• Text block:

################

Athletics venue in Port Moresby, Papua New Guinea,

The Sir John Guise Stadium is a multi-sport and athletics venue located in Port Moresby, the capital city of Papua New Guinea, and is part of the larger Sir John Guise Sports Precinct which also includes an indoor arena, beach volleyball/hockey court, and aquatics center. The stadium is named after Sir John Guise, the first Governor-General of Papua New Guinea.

==History==

===Foundation===

The stadium was opened in 1991 to host the South Pacific Games that year. The stadium had an original capacity of approximately 5,000 spectators.

################

• Data extract:
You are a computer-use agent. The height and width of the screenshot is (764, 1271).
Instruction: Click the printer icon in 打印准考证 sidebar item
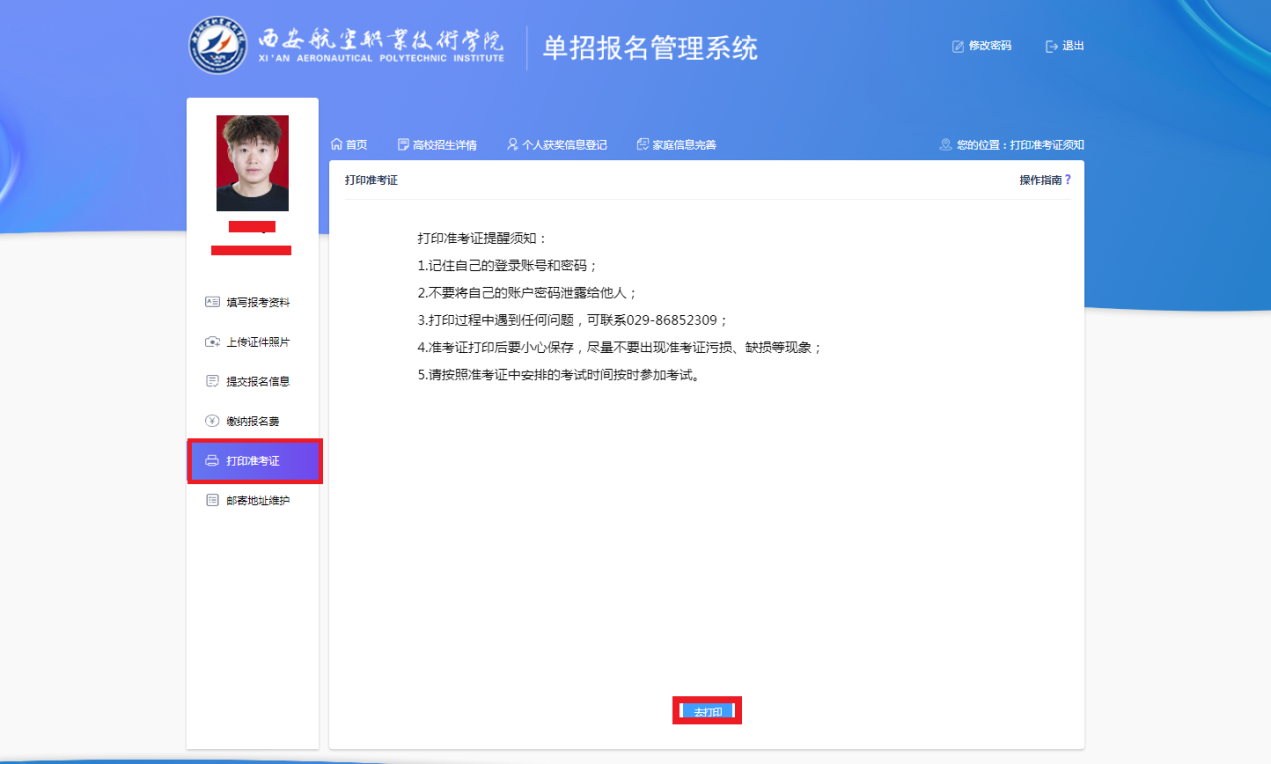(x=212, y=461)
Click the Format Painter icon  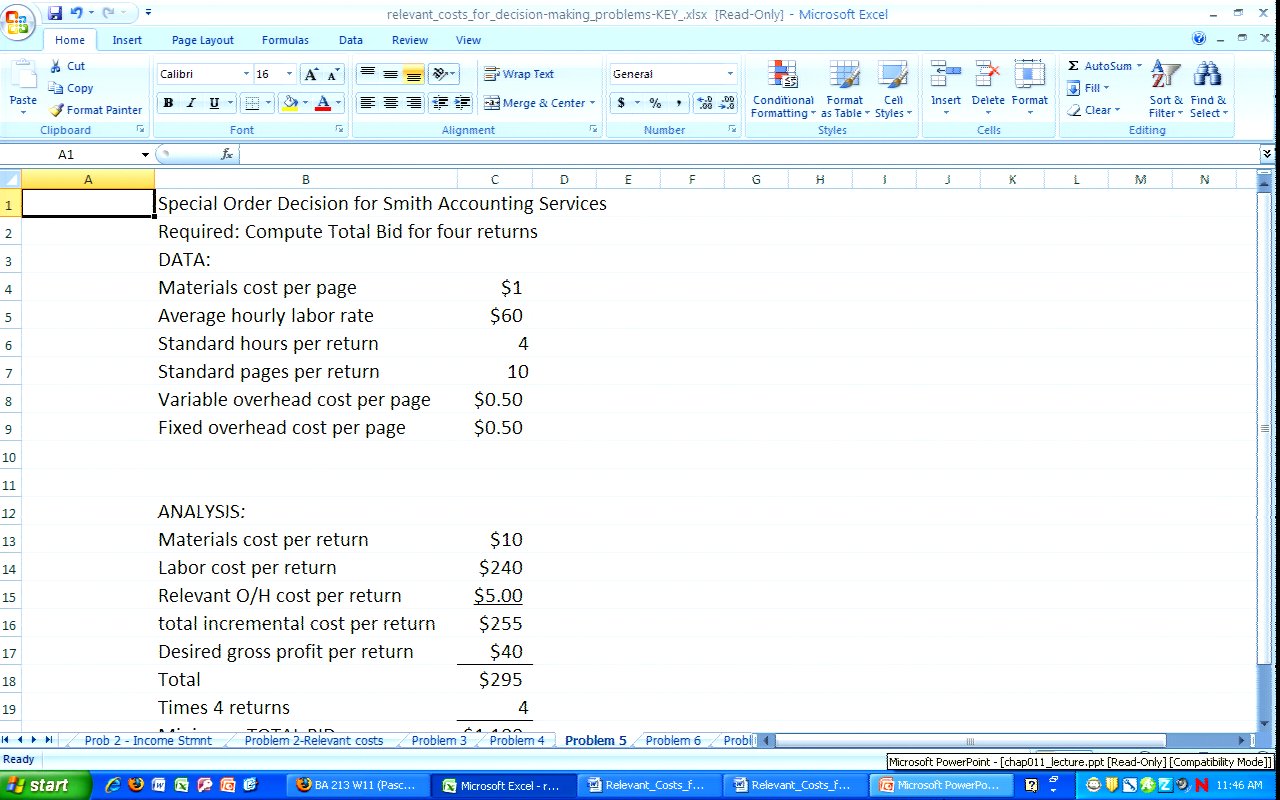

################

• Problems to solve:
a: In the text about the Sir John Guise Stadium, after whom is the stadium named?
b: Based on the text about the Sir John Guise Stadium, decide whether each statement agrees with it, answering yes or no and quoting the words of the text that settle it: (i) The stadium opened in 1991 to host the South Pacific Games. (ii) The stadium originally held about 10,000 spectators. (iii) The Sir John Guise Sports Precinct includes an aquatics center.
c: Carry on the text about the Sir John Guise Stadium from the point where it stops.

• Response list:
a: Sir John Guise, the first Governor-General of Papua New Guinea.

b:
(i) Yes: "The stadium was opened in 1991 to host the South Pacific Games that year."
(ii) No: "The stadium had an original capacity of approximately 5,000 spectators."
(iii) Yes: "which also includes an indoor arena, beach volleyball/hockey court, and aquatics center"

c:
===Redevelopment===

On 27 September 2009, Papua New Guinea was chosen to host the 2015 Pacific Games. The stadium was chosen, along with Lloyd Robson Oval, Taurama Swimming Pool, and the new Konedobu Stadium, as venues for the games. Renovations to the facility included: renovation and expansion of the existing grandstand, new player facilities, offices and lounges, locker rooms, media centre, medical stations, an increase in seating from approximately 5,000 to 15,000 spectators, new broadcast quality lighting, public address system, scoreboard, and the installation of an IAAF-certified athletic track.

The stadium was officially opened and tested on 12 June 2015 with a Rugby league match between the PNG Hunters and the Souths Logan Magpies in the 14th round of the 2015 Queensland Cup. It also hosted the opening and closing ceremonies of the 2015 Pacific Games.

===Other events===

The stadium hosted all matches of the 2016 OFC Nations Cup, the regional championship which also served as qualification for the 2017 FIFA Confederations Cup and the second round of qualification for 2018 FIFA World Cup qualification.

The stadium was also one of the venues for the 2016 FIFA U-20 Women's World Cup.